# Task prompt
This task asks for the lines from the one with "Instruction: Expand the" to the final line below, repeated exactly, with pictures omitted.

(Recorded data)
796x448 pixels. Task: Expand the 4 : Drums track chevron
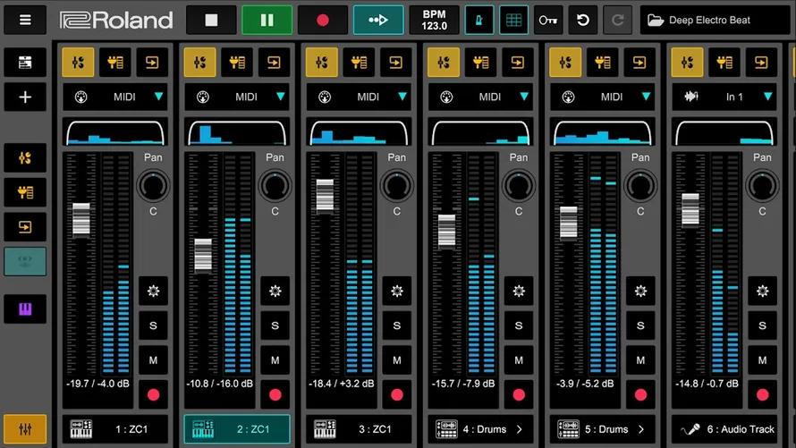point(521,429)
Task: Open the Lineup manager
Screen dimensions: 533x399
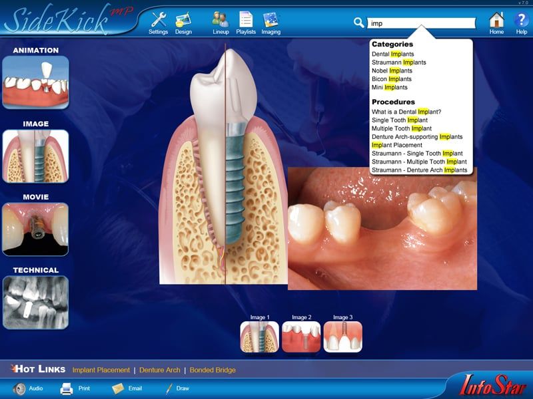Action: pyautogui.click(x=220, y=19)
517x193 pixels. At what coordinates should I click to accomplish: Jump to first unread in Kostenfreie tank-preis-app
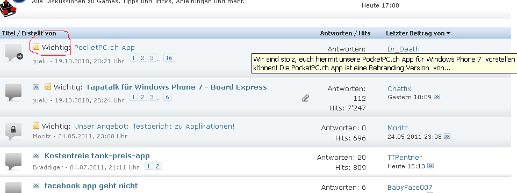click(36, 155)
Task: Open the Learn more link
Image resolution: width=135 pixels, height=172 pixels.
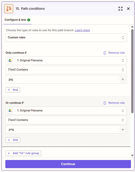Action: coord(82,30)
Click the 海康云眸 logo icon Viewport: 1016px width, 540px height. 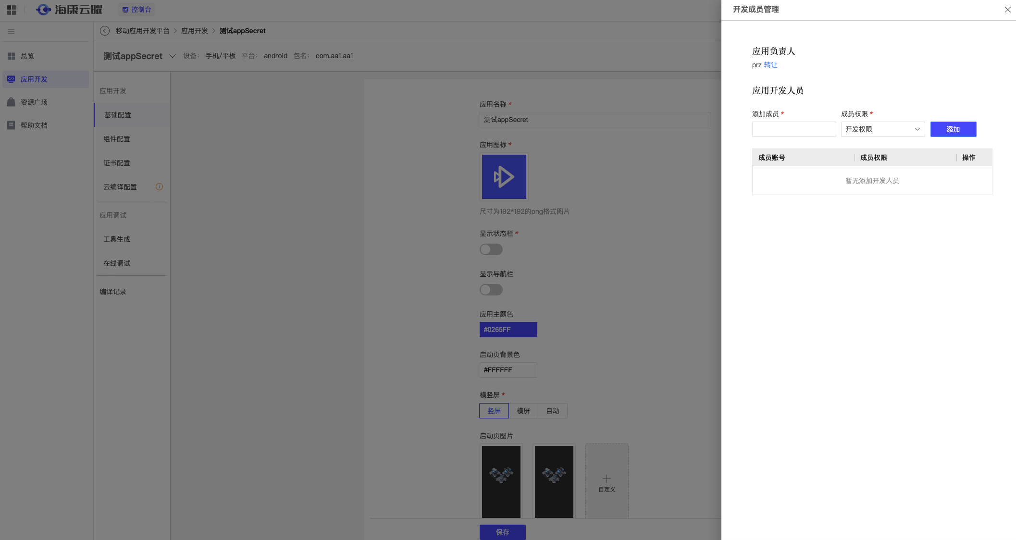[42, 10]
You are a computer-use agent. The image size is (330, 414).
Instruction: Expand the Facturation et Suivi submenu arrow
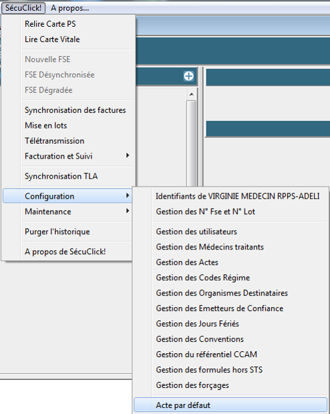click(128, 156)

# Expected output
Instruction: Expand the Facturation et Suivi submenu arrow
click(128, 156)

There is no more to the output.